Cette procédure de plus en plus utilisée s'inscrit dans une tradition démocratique. L'agora athénienne, la révolution communale à l'époque médiévale permet à la bourgeoisie naissante d'être associée à des prises de décision (fiscalité, travaux locaux, etc.) puis les cahiers de doléances au XVIIIe siècle illustrent cette démarche. Ces dernières années, la concertation publique s'est renforcée car, tout à la fois, elle légitime l'action publique, elle illustre la transparence de l'action des décideurs et maîtrise les oppositions frontales tout en adaptant le projet aux attentes des populations concernées.

Cadre légal[modifier | modifier le code]

Le cadre légal de la concertation ne cesse de se renforcer, comme l’illustre l’intégration de la Charte de l’environnement dans le bloc de constitutionnalité du droit français en 2004[1]. Ce principe donne droit pour toute personne non seulement « d'accéder aux informations relatives à l'environnement » mais aussi « de participer à l'élaboration des décisions publiques ayant une incidence sur l'environnement ».

Enquête publique : les premiers pas de la concertation[modifier | modifier le code]

Dès 1810, la création de l’enquête publique visait, pour défendre les intérêts des propriétaires, à débattre des projets pour prouver l’utilité publique d’une expropriation. Cette concertation d’enregistrement minimum s’est renforcée au fil des ans. La loi Bouchardeau[2] du 12 juillet 1983 relative à la démocratisation de l’enquête publique et à la protection de l’environnement donne une dimension participative, certes limitée, mais bien réelle à l’enquête publique. Celle-ci est rendue obligatoire pour les projets « susceptibles d’affecter l’environnement ». Elle est placée sous le contrôle d’un commissaire enquêteur (voire d’une commission d’enquête pour les projets plus importants). L’objectif de l’enquête est d’informer le public sur le projet qui est proposé par la collectivité, et de recueillir ses observations sur un registre spécifiquement mis à sa disposition.

Le commissaire enquêteur tient des permanences et chacun peut venir s’informer du projet en consultant le dossier d’enquête publique et déposer son avis, ses remarques ou propositions.

[Éléments enregistrés d'une collection]
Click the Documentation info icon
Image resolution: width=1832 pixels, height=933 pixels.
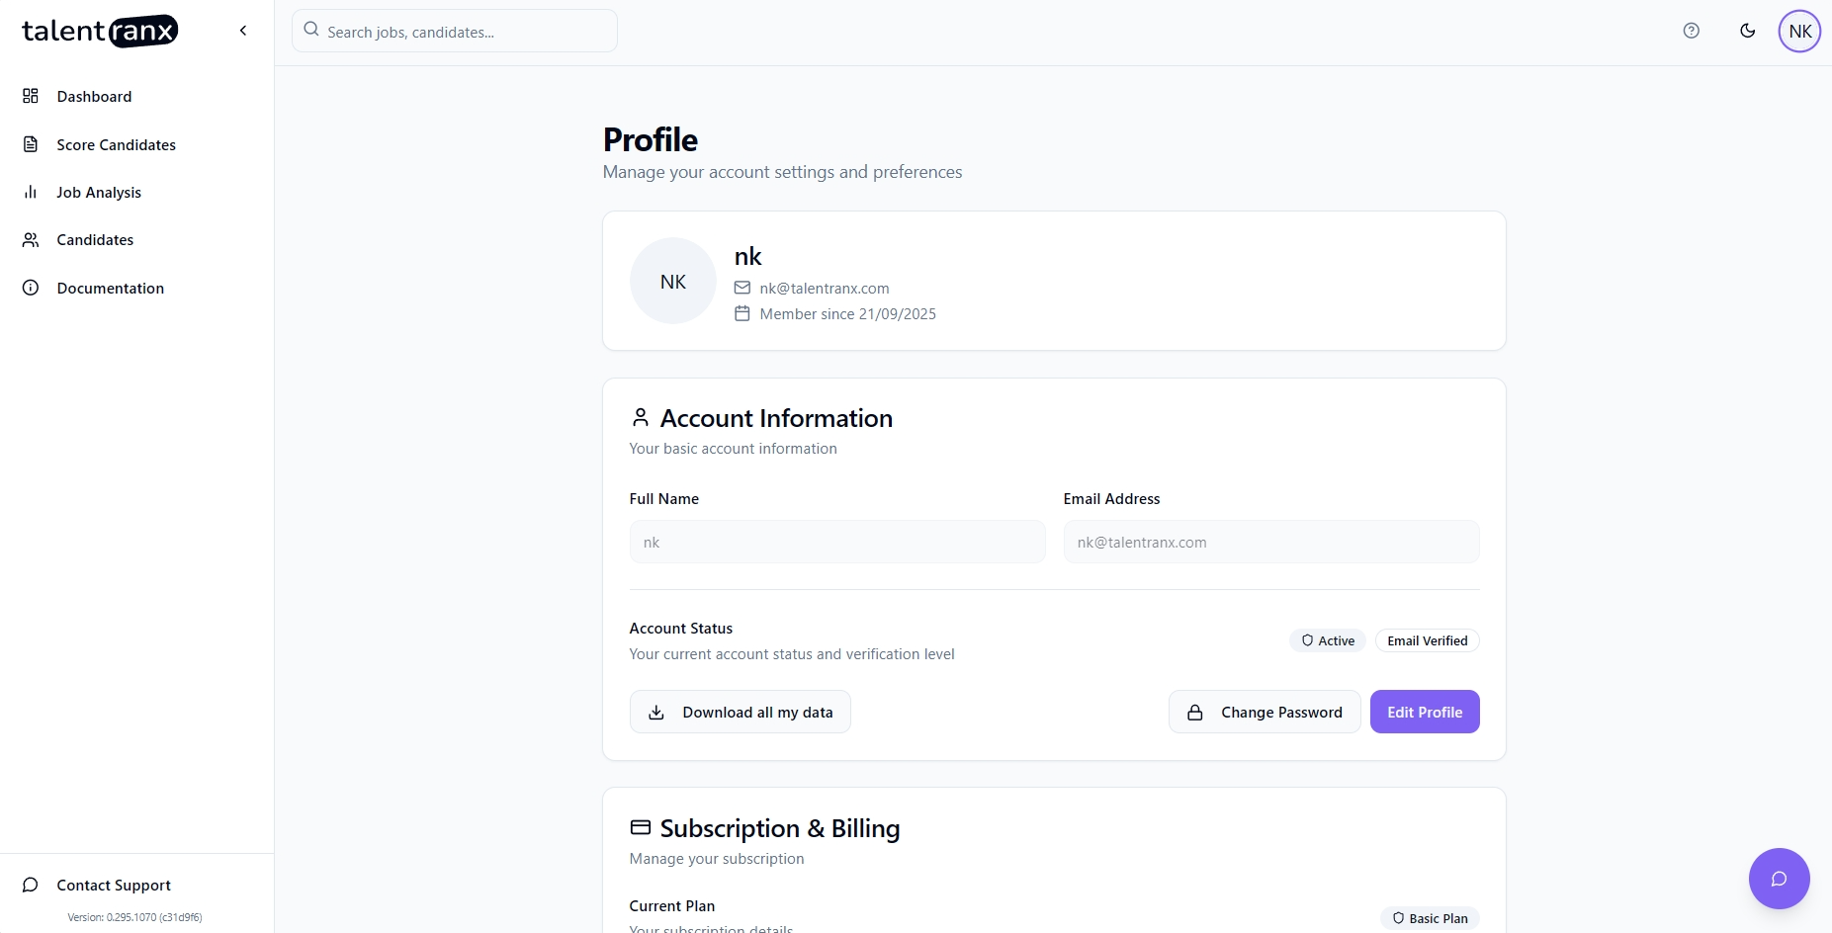coord(32,288)
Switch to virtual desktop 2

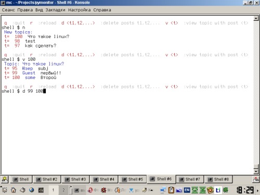coord(63,190)
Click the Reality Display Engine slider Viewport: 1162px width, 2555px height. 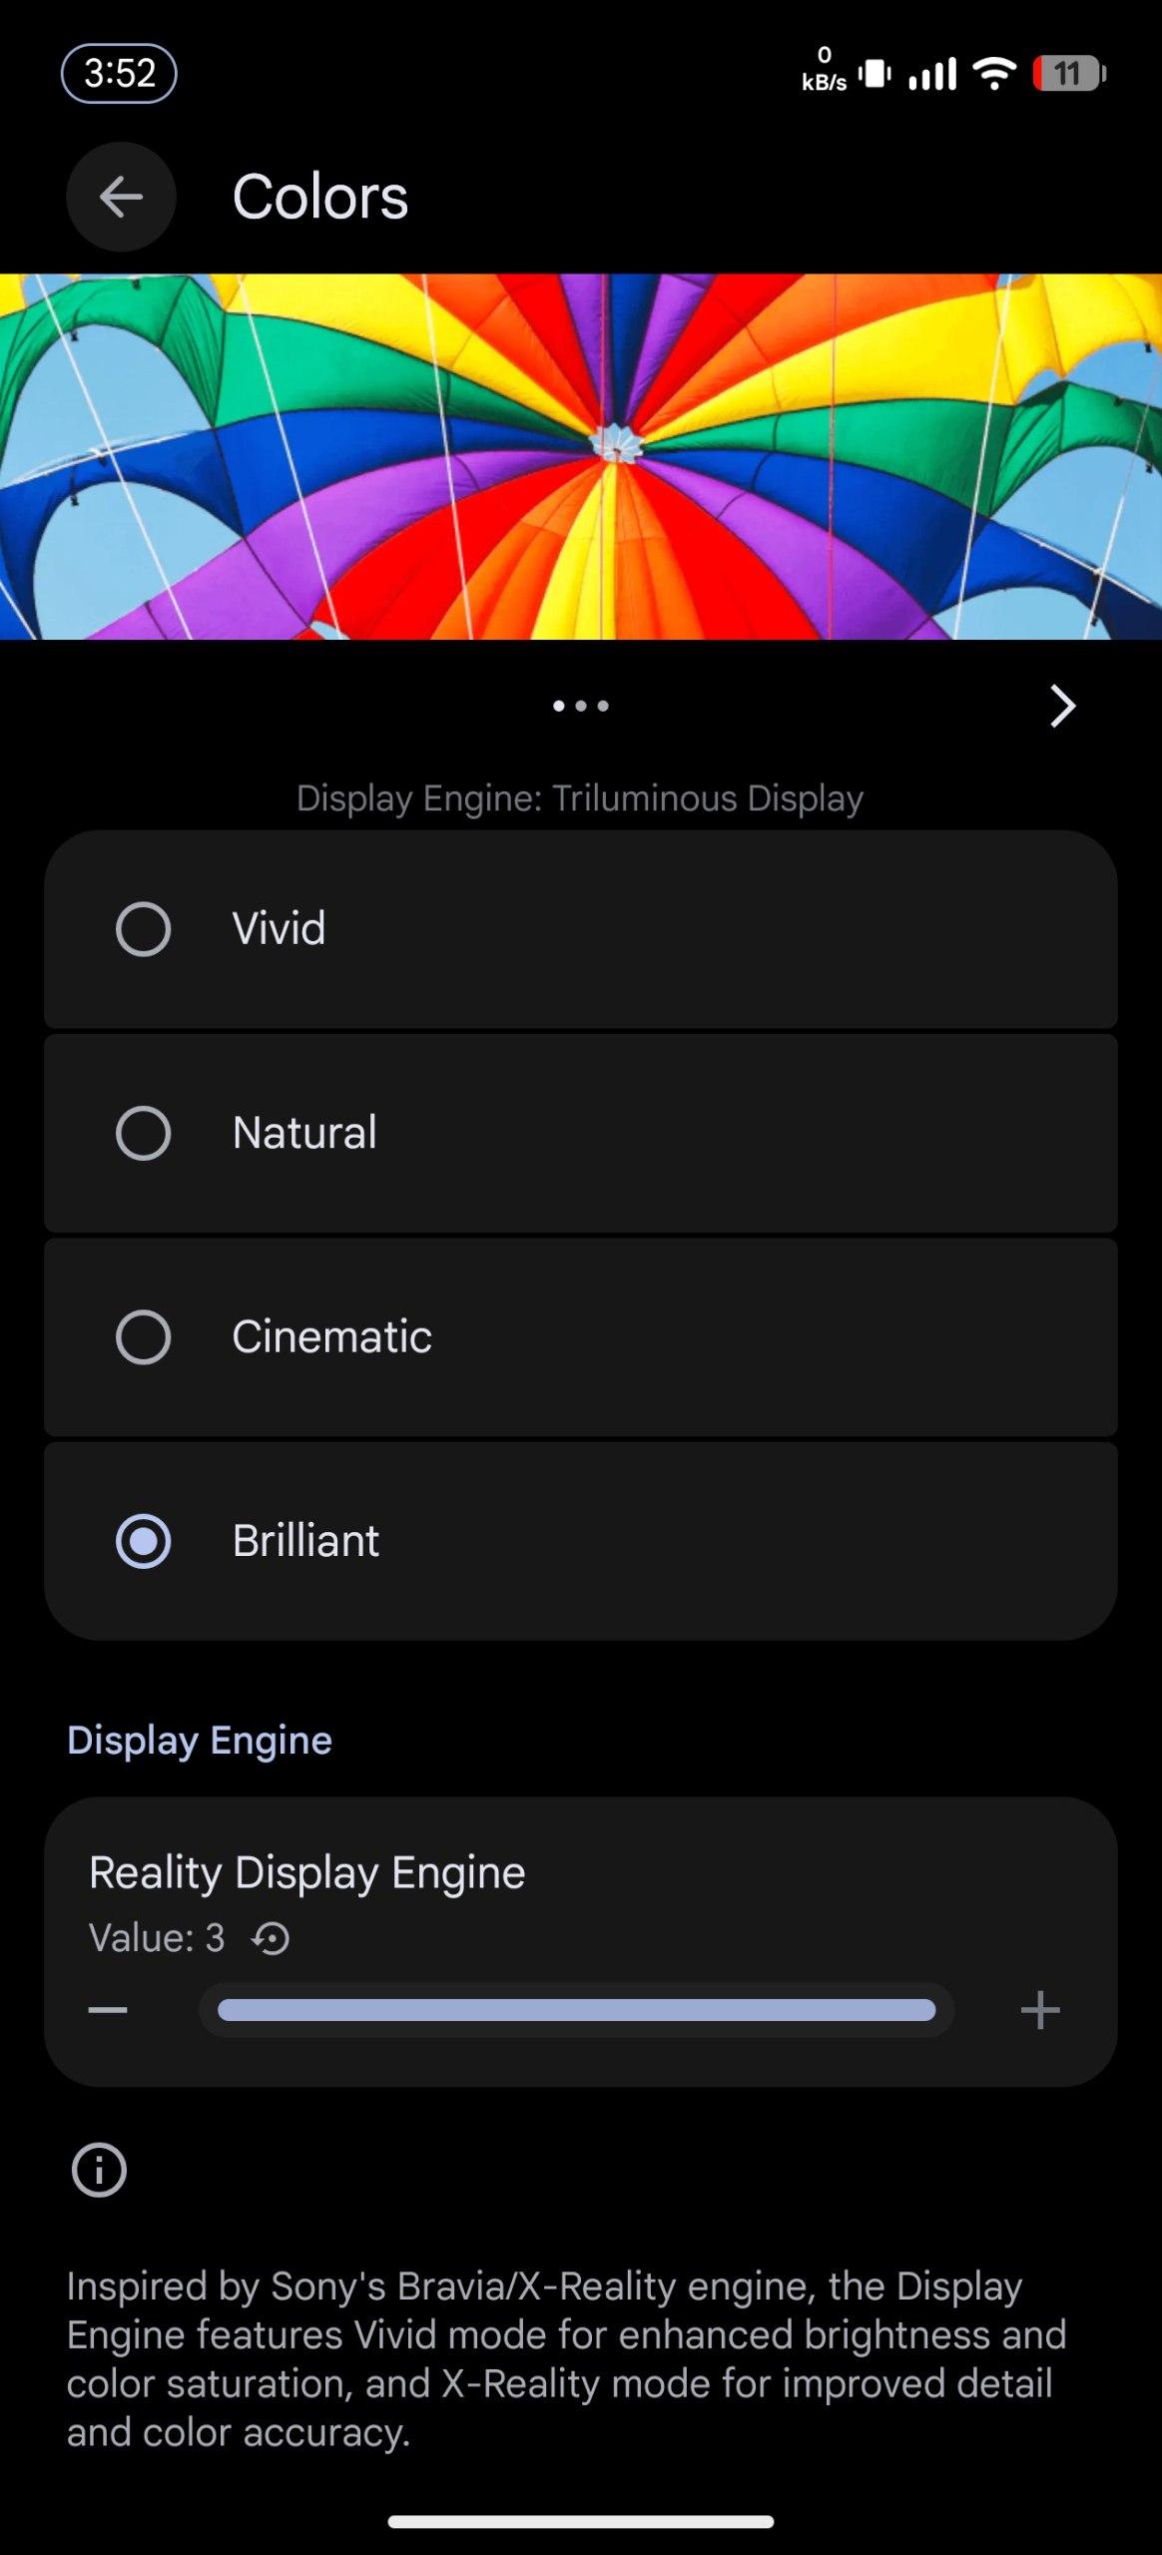tap(576, 2010)
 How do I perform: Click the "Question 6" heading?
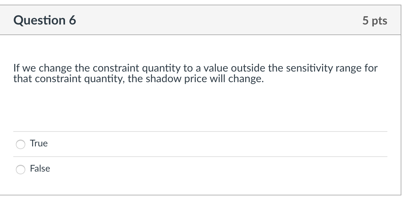45,21
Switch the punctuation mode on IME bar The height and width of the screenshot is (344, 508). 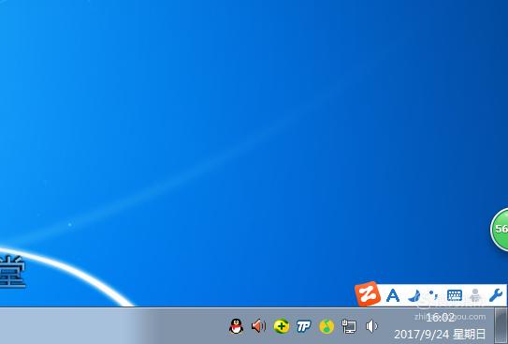click(433, 294)
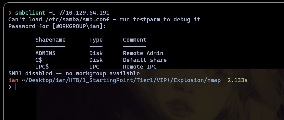Click the Password for [WORKGROUP\ian] line
Viewport: 284px width, 120px height.
pyautogui.click(x=57, y=26)
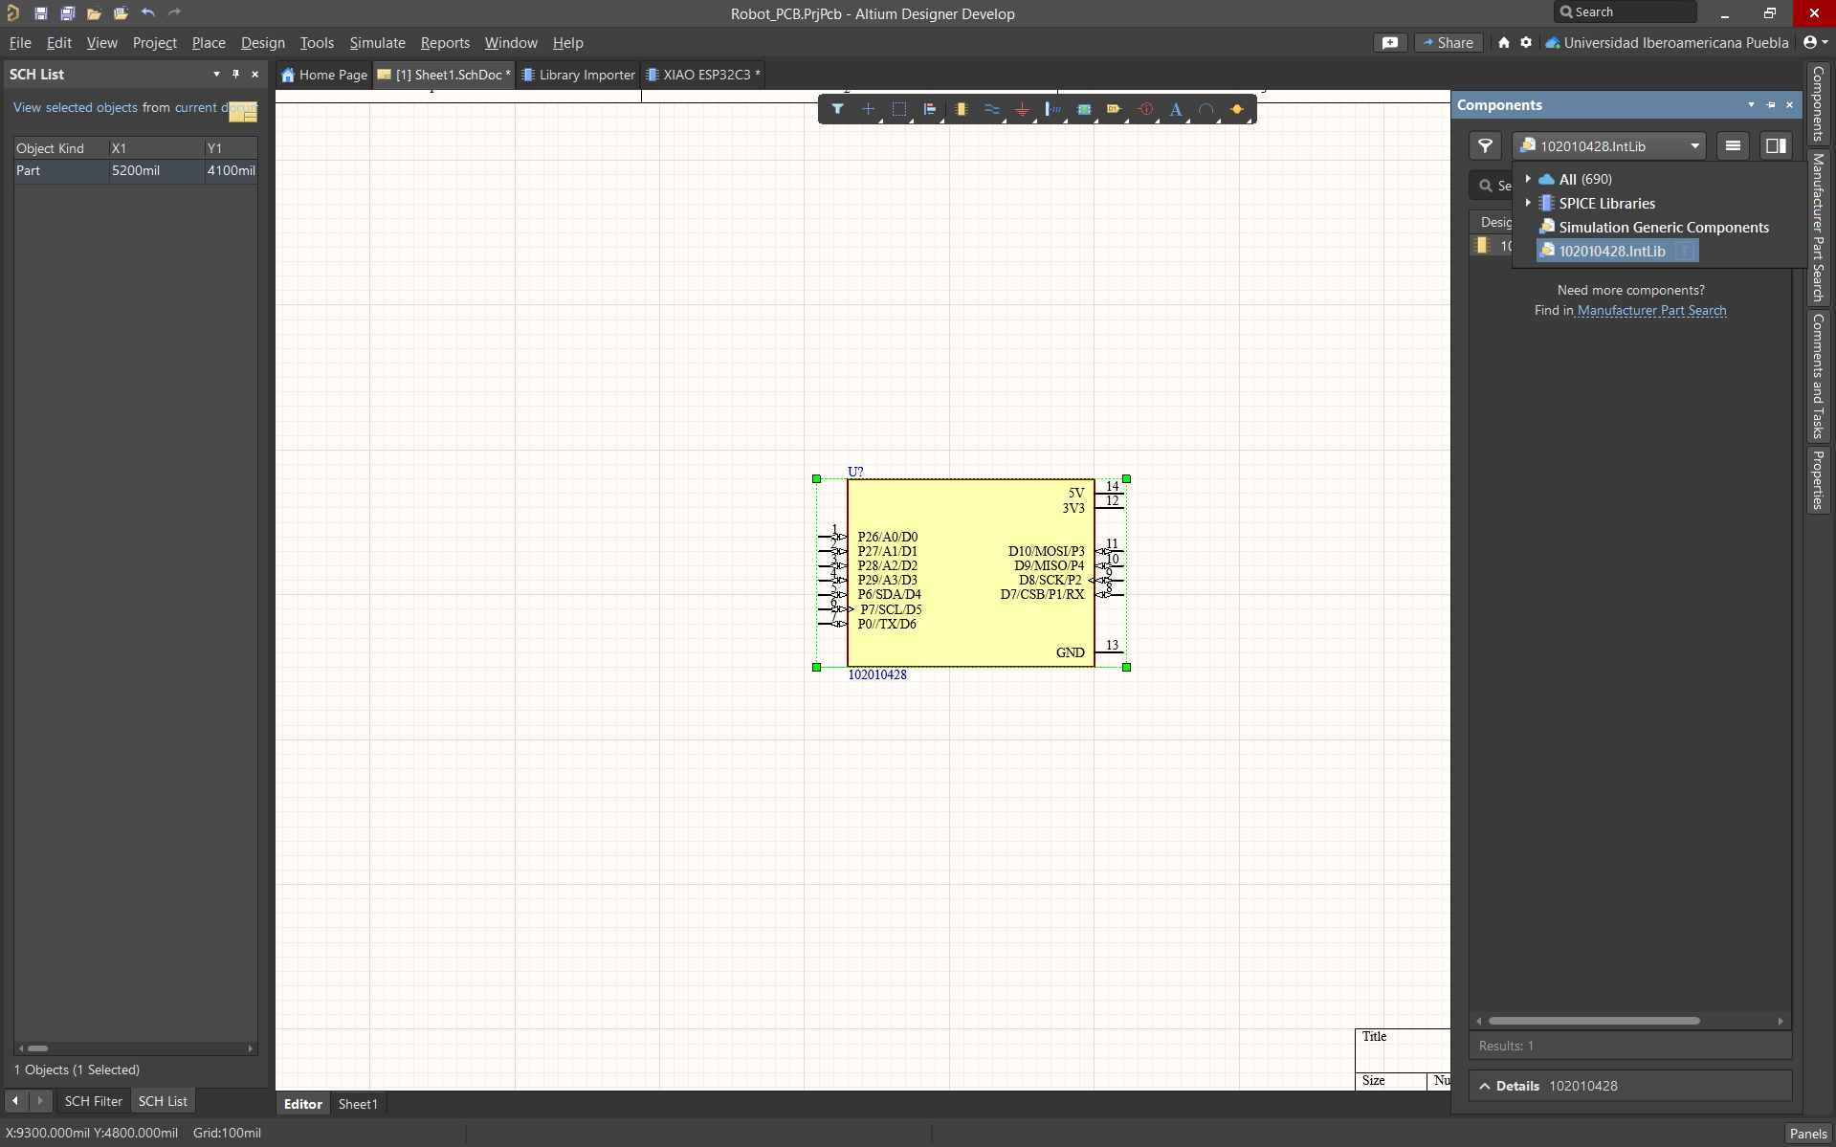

## CONSIGNE A
Pourriez-vous recopier le passage du texte sur la concertation publique qui va de "Cette procédure de" jusqu'à "des populations concernées.", en remplaçant "cahiers de doléances" par "registres de plaintes" ?
## CONSIGNE B
D'après le texte sur la concertation publique, les affirmations suivantes sont-elles exactes ? Répondez par oui ou non, en citant chaque fois les mots décisifs du texte.
(i) La loi Bouchardeau date du 12 juillet 1983.
(ii) L'enquête publique a été créée en 1830.
(iii) La Charte de l'environnement a été intégrée au bloc de constitutionnalité en 2004.
## CONSIGNE C
Poursuivez le texte sur la concertation publique à partir de sa dernière phrase.

## RÉPONSE A
Cette procédure de plus en plus utilisée s'inscrit dans une tradition démocratique. L'agora athénienne, la révolution communale à l'époque médiévale permet à la bourgeoisie naissante d'être associée à des prises de décision (fiscalité, travaux locaux, etc.) puis les registres de plaintes au XVIIIe siècle illustrent cette démarche. Ces dernières années, la concertation publique s'est renforcée car, tout à la fois, elle légitime l'action publique, elle illustre la transparence de l'action des décideurs et maîtrise les oppositions frontales tout en adaptant le projet aux attentes des populations concernées.

## RÉPONSE B
(i) Oui : « du 12 juillet 1983 relative à la démocratisation de l’enquête publique ».
(ii) Non : « Dès 1810, la création de l’enquête publique ».
(iii) Oui : « l’intégration de la Charte de l’environnement dans le bloc de constitutionnalité du droit français en 2004 ».

## RÉPONSE C
En vertu du code de l’urbanisme[modifier | modifier le code]

Le texte du code de l'urbanisme sur la concertation[3] est très régulièrement utilisé par les villes dans le cadre d’un projet d’aménagement. Quatre catégories de projets sont concernées par ce dispositif :

  • L'élaboration ou la révision du schéma de cohérence territoriale ou du plan local d'urbanisme,
  • La création d'une zone d'aménagement concerté ZAC,
  • Les projets et opérations d'aménagement ou de construction ayant pour effet de modifier de façon substantielle le cadre de vie,
  • Les projets de renouvellement urbain

À la différence de celle du plan d'occupation des sols, l’élaboration d’un plan local d'urbanisme implique des participations et des contributions plus larges et plus actives des élus et des acteurs locaux, ainsi que de la population. La commune reste libre de choisir les modalités de concertation qui lui semblent les plus appropriées (article L.123-6 du Code de l’urbanisme), mais doit respecter les engagements annoncés en la matière. Si une réunion publique est annoncée et qu’elle n’est pas organisée, la mairie peut voir sa décision annulée pour défaut de concertation.

La délibération du conseil municipal est donc essentielle car elle donne un cadre qui doit être respecté alors que les modalités de la concertation engagée peuvent évoluer. La concertation doit toutefois être proportionnée à l’importance et aux enjeux du projet auquel elle se rapporte. La jurisprudence estime que le dépôt en mairie d’un dossier explicatif du projet, accompagné d’un registre permettant le recueil des remarques du public est suffisant. Toute évolution substantielle du projet devra faire l’objet d’une nouvelle concertation.

Élargissement de son application : la loi SRU[modifier | modifier le code]

La loi relative à la solidarité et au renouvellement urbain (dite SRU)[4], élargit le champ d’application de l’article L.300-2. Un projet de PLU est désormais soumis obligatoirement à concertation préalable; organisée par le conseil municipal, la concertation doit associer à la définition du projet “les habitants, les associations locales et les autres personnes concernées”. Les modalités de réalisation de la concertation restent à la libre appréciation des communes ou de la personne publique concernée.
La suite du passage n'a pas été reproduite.